Questions only arose after it was posted, out of context, on Instagram. It was used as the first image of a slideshow about the Valentine’s Day Bandit without explanation or its original caption.
That was a mistake, and the post has since been deleted.
Using that particular image to kick off an otherwise lighthearted story made some folks on the internet angry. I get that. It felt weird.
But others question the photo itself and whether I should have made it at all.
As I said at the top of this piece, that’s nothing new.
I started my photojournalism career at a small daily newspaper. It was back during a more analog age when people had to complain about my work via letters, stamps and envelopes, rather than a few keystrokes and an emoji or two.

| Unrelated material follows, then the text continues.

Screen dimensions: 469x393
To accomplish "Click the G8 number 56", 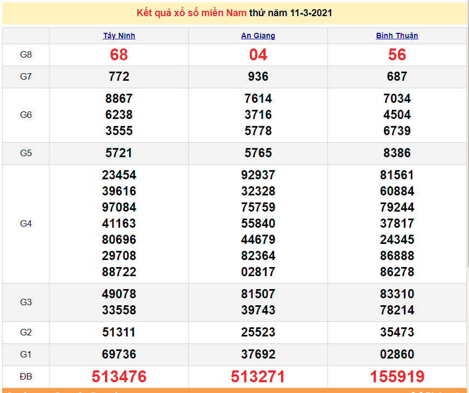I will coord(397,55).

They’d complain — and they had every right to do so — about all sorts of things. Usually, they felt I was promoting some kind of dangerous behavior.
Every hot summer, I’d photograph local kids jumping from a bridge somewhere, into cooling waters below them with a splash. Then, I’d count the days before the letters started coming claiming my photos were adding to the delinquency of children. It never took long.
As I told them, and as I still believe, kids have jumped into the water from tall objects since the beginning of hot summers — and they do it whether my camera and I are there to see it or not.
Not to be too flippant, but it’s the same with people who are homeless in Portland. They suffer and die even when there’s no photojournalist there to see it happen. If anything, I want my pictures to remind readers that these humans, sleeping in tents and under tarps all over the city, exist.
Portland is not all charming cobblestones, condos and foodie palaces. There are real people here, not just tourists and bankers.
I will continue to make pictures of the city, as it really is, and that’s going to include homeless people. If their faces appear in my frame, I will do my best to get their names. If not, I’ll let them sleep.
But I’ll be a photojournalist, doing my best, until I’m dead.